Why did you choose the Brown Mansion for the location? We like the gala to feel both intimate and unique, so the location becomes really important in striking that balance. One of our strong supporters, Jason Waggenspack of The Ranch Studios, actually introduced us to John and Yulia Houghtaling, the wonderful owners of the mansion. It’s such a special home with absolutely stunning grounds – we thought it would be the perfect venue for this event.

How has the NOFS changed in the past year? What do you have planned? We are working together with the board and staff on a strategic plan that takes the organization into the next five to 10 years. Given that the New Orleans Film Festival has grown by leaps and bounds over the last five years, we have to take a serious look at our operations and devise a way to sustain and continue to grow the festival. We are looking to shine more of a spotlight on some of our events, particularly this year’s French Film Festival, which will be moving to earlier in the year. We also have redoubled our efforts to provide more resources for local filmmakers as we launched the Create Louisiana Filmmakers Grant last year with our partners Deep South Studios and the Louisiana Endowment for the Humanities.

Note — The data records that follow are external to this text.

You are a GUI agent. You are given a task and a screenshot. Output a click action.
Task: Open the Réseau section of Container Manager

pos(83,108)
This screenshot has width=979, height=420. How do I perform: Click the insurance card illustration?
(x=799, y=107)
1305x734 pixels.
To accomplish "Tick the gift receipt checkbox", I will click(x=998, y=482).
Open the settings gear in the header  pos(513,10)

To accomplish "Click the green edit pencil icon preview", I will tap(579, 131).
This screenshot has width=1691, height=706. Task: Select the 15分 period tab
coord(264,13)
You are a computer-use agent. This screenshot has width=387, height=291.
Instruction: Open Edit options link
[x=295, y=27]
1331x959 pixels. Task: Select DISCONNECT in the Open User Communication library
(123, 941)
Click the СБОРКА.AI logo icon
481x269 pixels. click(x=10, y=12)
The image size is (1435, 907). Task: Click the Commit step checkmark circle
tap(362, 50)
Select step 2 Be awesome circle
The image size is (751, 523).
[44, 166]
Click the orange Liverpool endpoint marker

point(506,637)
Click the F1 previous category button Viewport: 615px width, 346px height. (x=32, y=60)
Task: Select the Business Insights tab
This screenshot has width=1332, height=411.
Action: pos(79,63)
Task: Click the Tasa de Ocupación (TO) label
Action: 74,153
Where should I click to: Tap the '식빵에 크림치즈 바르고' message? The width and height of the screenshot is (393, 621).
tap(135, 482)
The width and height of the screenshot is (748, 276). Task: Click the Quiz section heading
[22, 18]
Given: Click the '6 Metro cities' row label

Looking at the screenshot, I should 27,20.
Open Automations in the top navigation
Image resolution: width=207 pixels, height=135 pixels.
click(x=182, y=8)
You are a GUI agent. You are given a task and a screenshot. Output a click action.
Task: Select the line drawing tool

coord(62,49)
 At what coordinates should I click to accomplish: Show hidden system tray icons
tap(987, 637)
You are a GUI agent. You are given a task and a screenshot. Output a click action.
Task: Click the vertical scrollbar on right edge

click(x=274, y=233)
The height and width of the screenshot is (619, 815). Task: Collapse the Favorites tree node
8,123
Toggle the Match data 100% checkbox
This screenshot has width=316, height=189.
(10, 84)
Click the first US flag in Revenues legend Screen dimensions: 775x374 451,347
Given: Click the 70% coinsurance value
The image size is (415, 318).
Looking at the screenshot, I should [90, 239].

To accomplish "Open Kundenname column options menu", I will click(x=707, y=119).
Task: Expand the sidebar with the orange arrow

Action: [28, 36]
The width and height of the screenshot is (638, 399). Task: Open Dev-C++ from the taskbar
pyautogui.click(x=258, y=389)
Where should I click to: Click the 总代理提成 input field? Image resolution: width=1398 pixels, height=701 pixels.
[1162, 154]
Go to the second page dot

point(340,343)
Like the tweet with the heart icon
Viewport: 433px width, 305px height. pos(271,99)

With Louisiana film tax credits in peril, how do you think this will affect the film industry in New Orleans? This is indeed a challenging time, but our film tax incentives continue to be among the most competitive and generous. At NOFS and at NOFF we’ll continue to promote the incredible stories being told here by both our local filmmakers and the larger industry. Now more than ever, it’s critical that we all work together to demonstrate the larger economic impact of the film industry.